Urijah came back from the bar with his glass of water and talked with Gilbert, who had joined our party sometime while I wasn’t paying attention. I had seen Urijah fight on television a month or so before, when he had defended his World Extreme Cagefighting featherweight title against the assault of the former UFC lightweight champion, Jens “Little Evil” Pulver. The UFC does not stable fighters that weigh less than 155 pounds, while the WEC fields two classes below that ceiling—featherweights, who fight at 145, and bantamweights, who fight at 135. In those categories, the WEC contracts the best mixed martial artists in the world, which, by default and by fact, made Urijah Faber the greatest fighter of his size on the planet.
On the stage Niavaroni had put his head in his hands again, and sensing that we were all going to weather an additional delay before the ceremony continued, I leaned over to Mehrad. “Do you know Urijah?” I asked.
“Sure,” said Mehrad. “Everyone knows Urijah.”
“Is there any way you could introduce us?”

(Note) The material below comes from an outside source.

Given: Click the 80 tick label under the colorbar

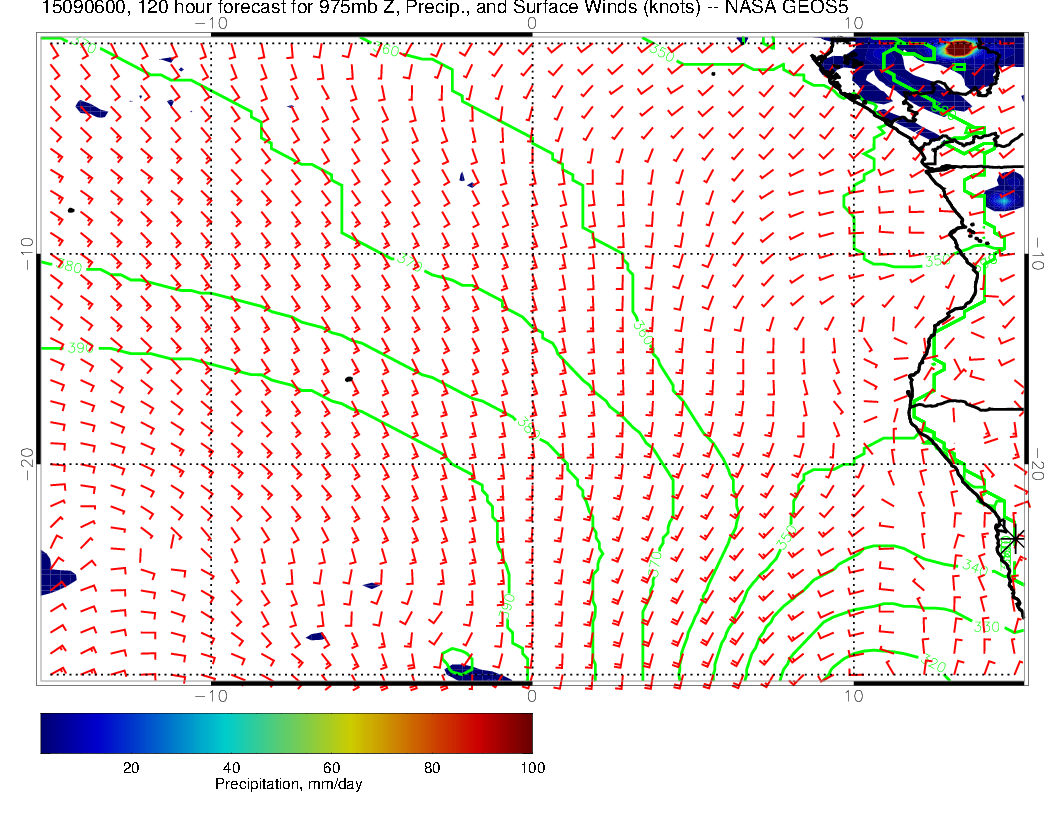Looking at the screenshot, I should pyautogui.click(x=432, y=767).
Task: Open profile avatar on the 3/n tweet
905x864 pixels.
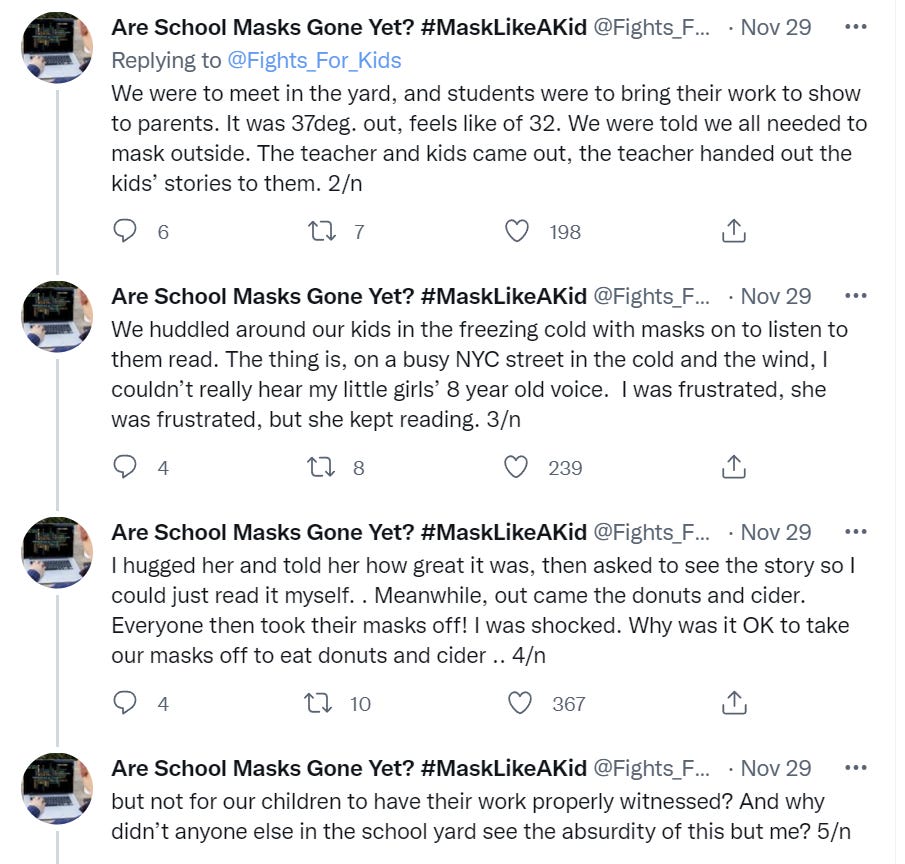Action: coord(58,316)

“Sure,” Mehrad said again, getting up from the couch. I followed him the few feet to where Gilbert and Urijah were talking, and we stood, I trying to show reverence, waiting for a natural lull in the conversation. At the first pause, Mehrad said, “Urijah, I’d like to introduce you to someone. This”—and here he indicated to me—“is Kaelan Smith from The Sweet Science.” I put out my hand and Urijah shook it.

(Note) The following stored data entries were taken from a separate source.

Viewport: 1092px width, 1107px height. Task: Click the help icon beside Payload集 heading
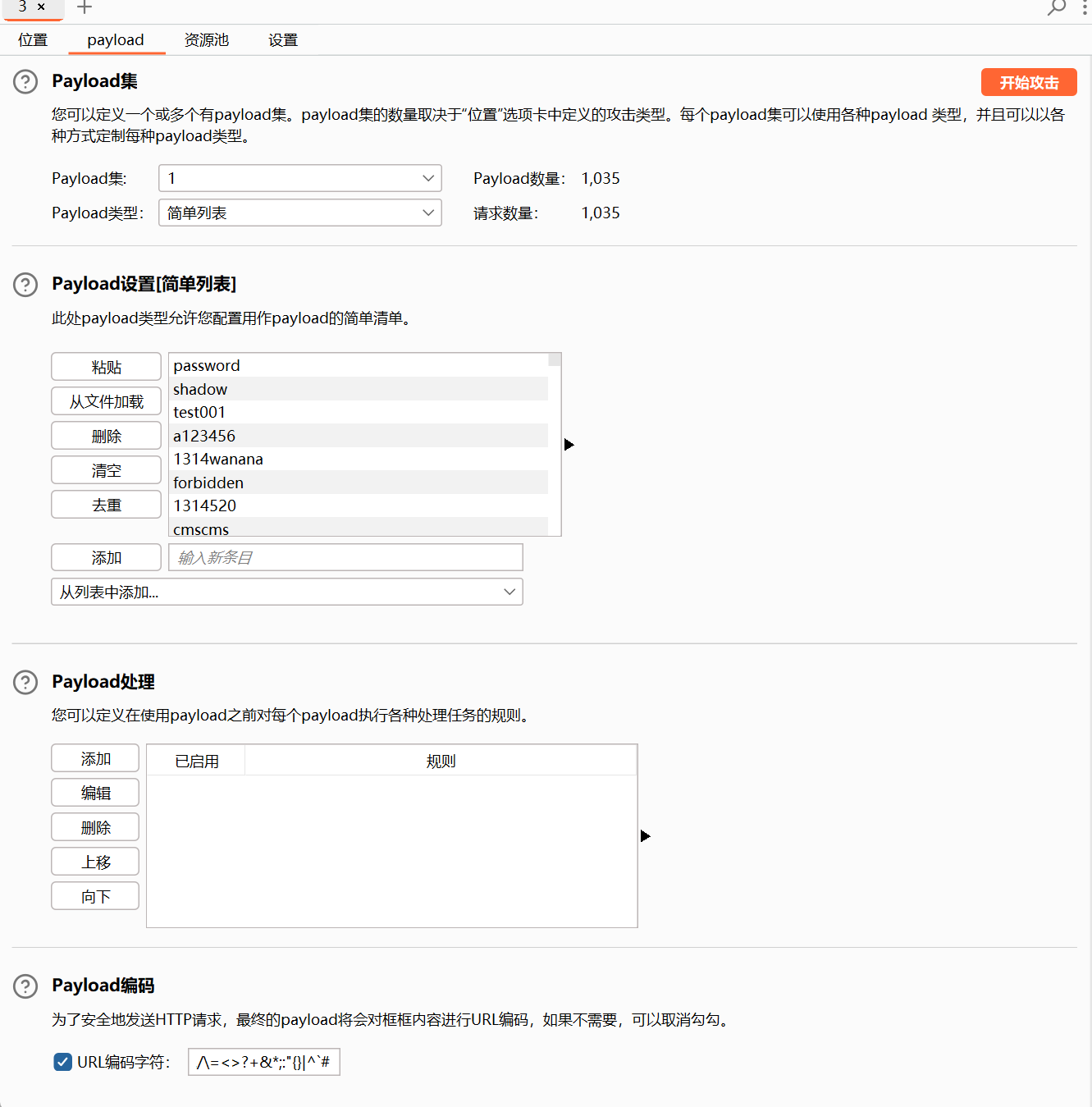pyautogui.click(x=25, y=81)

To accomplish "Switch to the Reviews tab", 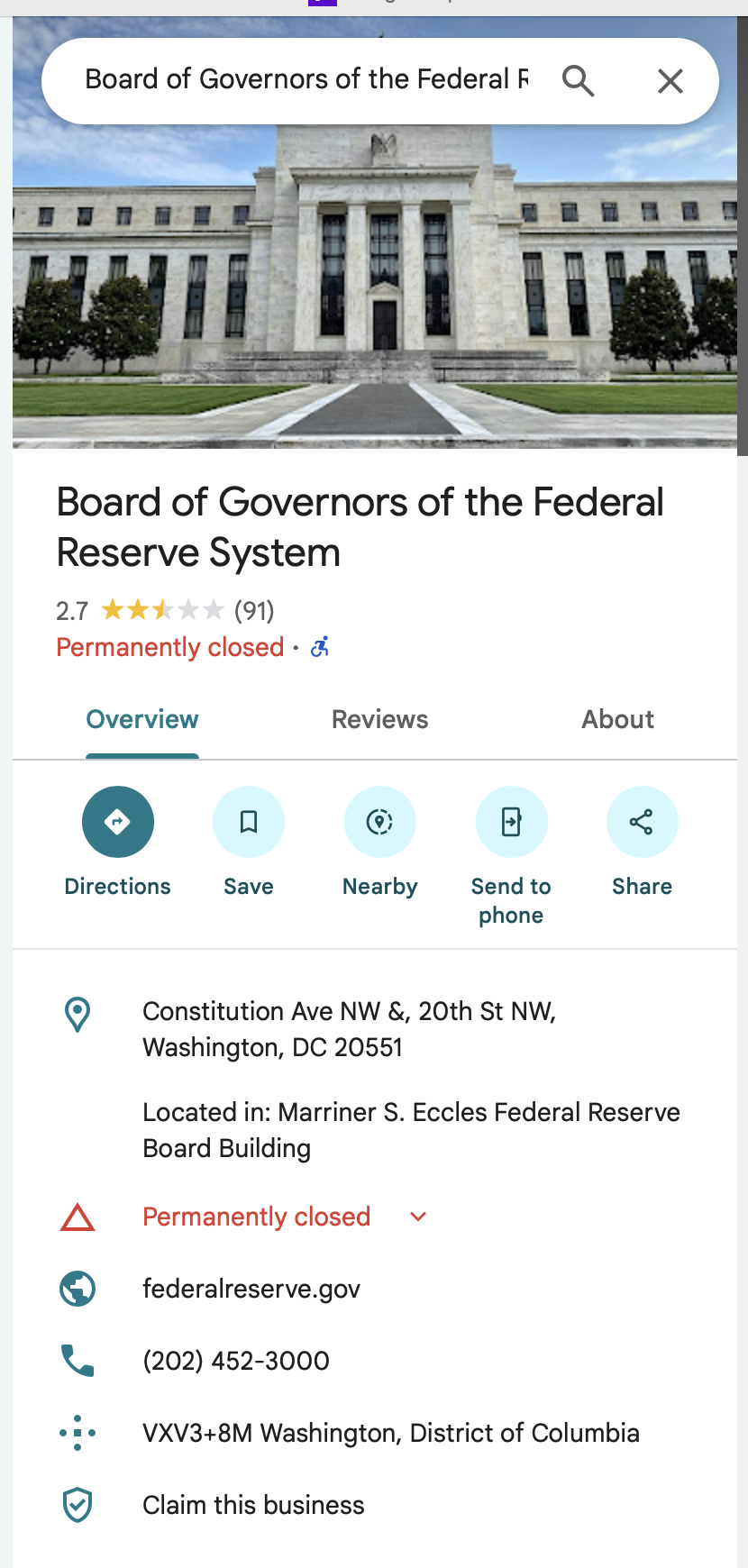I will coord(379,719).
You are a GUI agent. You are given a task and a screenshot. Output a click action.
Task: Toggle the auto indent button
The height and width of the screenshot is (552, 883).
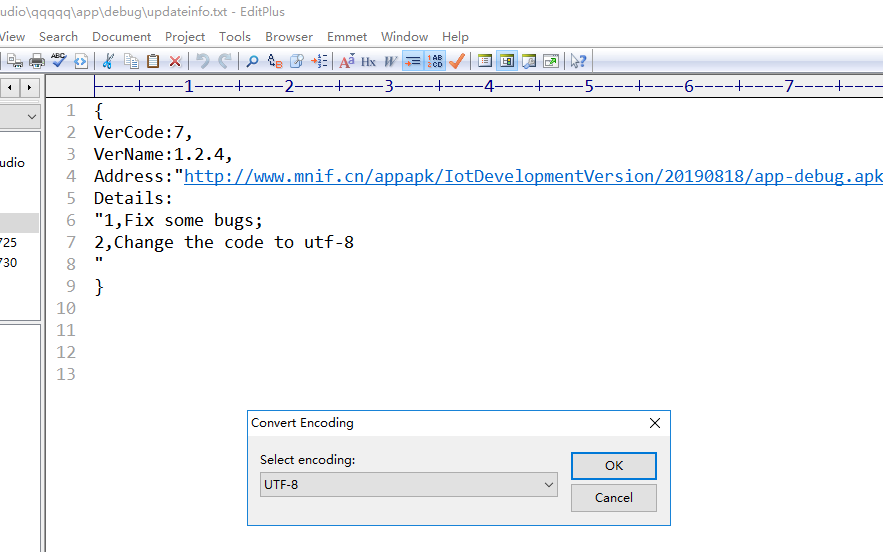(412, 61)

“Good to meet you, man,” he said.
I explained, as quickly and casually as I could, that I was a journalist writing about boxing’s relationship to MMA. I told him that I had considered doing a profile on him, which I would juxtapose with my article on Stan, and he seemed interested and acted very polite. It is hard to imagine, when you speak with him face to face, that he can summon sufficient malice while in the ring to break your arm in half, or punch you after you’ve gone unconscious, or choke you until you black out.
“You know,” Urijah said, “sometimes Stan and I spar.”
“I would like to see that,” I said.
“It’s not so good for me,” said Urijah. “Have you seen him box? He’s a foot taller than me.”
I took down his phone number, and he explained that I could find him most days, from eleven till two, working out at the gym. “I’ve heard you’re fighting next in Florida,” I said.
“Hollywood, Florida,” he said. I told him that I would try and make my magazine send me, and he said that I should really try to convince them, and then we shook hands again, and I took my seat on the couch.
By the top of the hour, the real weighing-in had started, with the boxers coming to the stage and shedding their clothes with some timidity; the lounge had not been officially closed for the weigh-ins, and there were confused hotel guests staring in from the ports at either side of the room at the young men standing in their underwear with their hands up, posing for photographs. When Stan went up to the scale, goaded by a cheer from the Tigers, he weighed in a pound under his 135-pound limit, and Jett a pound over. They both looked trim and fast, and now only in their shorts, Jett seemed a formidable opponent. I had to transfer my sentimental energy, therefore, to a young, doughy fighter named John Red Tomahawk who had lost his first two professional fights and had come up from Los Angeles on short notice. He seemed embarrassed to be standing in his boxers. His back was pocked with acne, and when he stood next to his opponent—Gerardo Lopez, a local fighter who was making his debut and had a head’s height advantage—I could see that Tomahawk, for all the pugnacity of his surname, wanted to be back in the south of the state, sitting in a bar, drinking with his construction crew.